Formel 1: Kommentar Vettel-Crash
Darum braucht die F1 Kiesbetten

Die Vettel-Fans werden sich noch immer mit einem flauen Magen an Hockenheim erinnern. Aber Fakt ist: Hier wurde Sportgeschichte geschrieben!
- Michael Zeitler
Es war wohl die einzige Stelle auf der Rennstrecke, an der Sebastian Vettel diesen Fehler nicht hätte machen dürfen. Ein kleiner Verbremser mit großen Wirkung. Das ist tragisch – für Vettel, für seine Fans, für den Deutschland-GP.
Vettel-Patzer: Seine Erklärung
Aber man kann auch das Positive sehen. Vettel fuhr in Hockenheim in seiner eigenen Liga. Schon am kommenden Wochenende in Ungarn kann er zurückschlagen.
Und vor allem: Dieser Deutschland-GP wird für immer in die Geschichte eingehen. Jeder der 71.000 Zuschauer vor Ort wird diese Szene nie vergessen.

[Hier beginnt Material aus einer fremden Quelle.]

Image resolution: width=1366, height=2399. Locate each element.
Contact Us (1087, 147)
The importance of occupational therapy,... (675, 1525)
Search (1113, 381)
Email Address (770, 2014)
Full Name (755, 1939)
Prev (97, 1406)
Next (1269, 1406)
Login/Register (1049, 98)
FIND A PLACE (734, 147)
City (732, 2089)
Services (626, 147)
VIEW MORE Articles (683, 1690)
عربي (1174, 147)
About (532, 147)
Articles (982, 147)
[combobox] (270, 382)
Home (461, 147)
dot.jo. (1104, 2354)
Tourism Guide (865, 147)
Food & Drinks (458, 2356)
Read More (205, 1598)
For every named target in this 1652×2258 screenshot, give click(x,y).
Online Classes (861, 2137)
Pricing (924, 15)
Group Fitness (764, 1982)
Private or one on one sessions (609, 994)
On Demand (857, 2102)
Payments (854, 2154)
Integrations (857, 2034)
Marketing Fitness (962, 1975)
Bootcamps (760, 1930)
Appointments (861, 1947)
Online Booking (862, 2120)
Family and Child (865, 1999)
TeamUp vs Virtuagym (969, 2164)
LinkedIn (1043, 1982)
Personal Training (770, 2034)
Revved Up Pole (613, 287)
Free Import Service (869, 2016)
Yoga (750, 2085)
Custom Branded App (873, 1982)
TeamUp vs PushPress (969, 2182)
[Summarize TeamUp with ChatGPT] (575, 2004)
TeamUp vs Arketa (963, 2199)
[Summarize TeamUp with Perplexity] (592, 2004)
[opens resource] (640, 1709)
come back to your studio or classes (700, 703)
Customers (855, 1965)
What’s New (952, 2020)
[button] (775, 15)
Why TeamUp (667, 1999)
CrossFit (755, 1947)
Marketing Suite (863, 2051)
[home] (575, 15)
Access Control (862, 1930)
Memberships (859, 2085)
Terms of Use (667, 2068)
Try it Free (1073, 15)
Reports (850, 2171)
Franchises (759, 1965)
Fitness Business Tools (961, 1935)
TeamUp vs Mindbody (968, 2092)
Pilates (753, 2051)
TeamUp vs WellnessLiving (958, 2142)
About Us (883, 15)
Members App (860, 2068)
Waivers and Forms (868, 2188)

Genauso wenig, wie sie die Emotionen danach im voll befüllten Motodrom mit der einzigartigen Fußball-Stadion-Atmosphäre nie vergessen werden.

Der Unfall hatte auch was gutes.
In Hockenheim war Lewis Hamilton der Held, aber auch er versenkte seinen McLaren-Mercedes schon mal im Kiesbett und schmiss so den Titel weg: 2007 bei der Boxeneinfahrt in China.
Die Formel 1 braucht Kiesbetten, Stellen, die keine Fehler verzeihen. Denn nur so werden Helden und auch tragische Helden geboren. Tragische Helden, die zurückschlagen, sich zurückkämpfen können. Und das kann Vettel. Nein, das wird Vettel.